Each ship profile contains a history of the ship placing it in context; complete specifications of the ship and its class-mates; and an abundant gallery of photos and graphics of the ship, its crew, and its times. In addition, we offer picture essays on the tecnhologies that made the battleship viable: guns, rams, engines, anti-torpedo protection, living quarters -- even ships' hull decoration and fancywork. And that's not all! Famous battles. Naval heroes. The battleship in film and folklore. Scholarly essays on the course of the pre-World War I naval arms race. But if you want Ginsu steak knives, you'll have to look elsewhere (www.ginsu.com would be a good place to start).
Nav within each section is by the nav-bar in your lower left frame. Ladies and gentlemen, train your guns, limber up your mice, and alert your Black Gang to lay in some ready coal -- the pursuit is on!

By popular demand, we announce for the first time the identity of the author of this website -- the armchair admiral responsible for content and vision at BigBadBattleships.com. He now stands revealed as none other than the Rt. Hon. Sir Percival Poppycock, KCIE, Vice Commodore of the Royal Tasmanian Yacht Squadron and lifelong maritime history buff. Sir Percy (as he's known at the polo grounds) sports a history degree from Vassar College and is intimately familiar with life at sea.
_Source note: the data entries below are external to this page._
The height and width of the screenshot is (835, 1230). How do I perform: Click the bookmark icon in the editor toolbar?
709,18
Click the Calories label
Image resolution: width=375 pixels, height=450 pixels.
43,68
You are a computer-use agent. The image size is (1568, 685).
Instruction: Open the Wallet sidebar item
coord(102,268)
A recognized expert on practically everything, he is eminently qualified to pass judgment on virtually any naval, socioeconomic, or political development of the last millennium. "It's all been downhill since 1912," he said famously in his address to 500 of the nation's historiographic élite at the swank Olympic Hotel in Seattle. The subject of his presentation: the sinking of the Titanic which first tried his faith in man's works. Sir Percival holds 14 decorations from 8 nations, including Knight Commander of the Indian Empire (U.K.) and the Order of the Pixellated Star (Fallopia). A long-time Oxonian, the extroverted baronet is a member of the Royal Cowes Yacht Squadron, the Pola Polo Club, the Commonwealth Club, the Reform Club, and the Hasty Pudding Club. A decorated veteran of the Falklands War (in which he dropped a half-dozen Exocet missiles from flight using only his service revolver), he holds the rank of LT CDR in the Royal Tasmanian Naval Reserve.
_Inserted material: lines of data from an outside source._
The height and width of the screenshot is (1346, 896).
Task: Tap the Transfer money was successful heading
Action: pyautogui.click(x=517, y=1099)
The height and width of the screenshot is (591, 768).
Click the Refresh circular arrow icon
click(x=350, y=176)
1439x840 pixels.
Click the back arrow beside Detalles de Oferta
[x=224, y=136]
Sir Percy's electronic amanuensis, Ross "Radar" Radetzky (right), has been indispensable in restoring the antique illustrations used in the site. Videographer, maverick yachtsman, wreck diver, and big game hunter, "Triple-R" matches encyclopedic knowledge of the sources of old photos, with world-class wizardry in reviving damaged or aging images. In many cases he has actually resorted to old-fashioned chemical photography, risking lungs, eyesight, and honour to coax latent details from fading negatives. Merely so you may better appreciate the ships! "All in the line of duty, actually" Radar mumbles, averting his eyes and nervously drying chemical-coated fingers on a badly stained lab coat. Sir Percy, however, has supplied the overarching vision of BBB. His has been the restless, probing energy that strove steadily, powerfully, rhythmically, relentlessly toward the consummation of this labour of love: his the cold, dispassionate intelligence that has built this sprawling electronic empire we call BigBadBattleships.com. Indeed, in his position of Ultimate Trust, Sir Percy Poppycock has trekked intrepidly to the furthest frontiers of cyberspace. Mission: to recover little-known documentation, some of it never seen online heretofore. For this site, he has rescued, restored, and published rare material originally preserved in 5 languages and over 1267 file formats. No stone has been left unturned to bring you unprecedented insight into our topic of study.
So bung-ho, shipmates! Raise a glass to those amazing warships of the past, and all who sailed in them!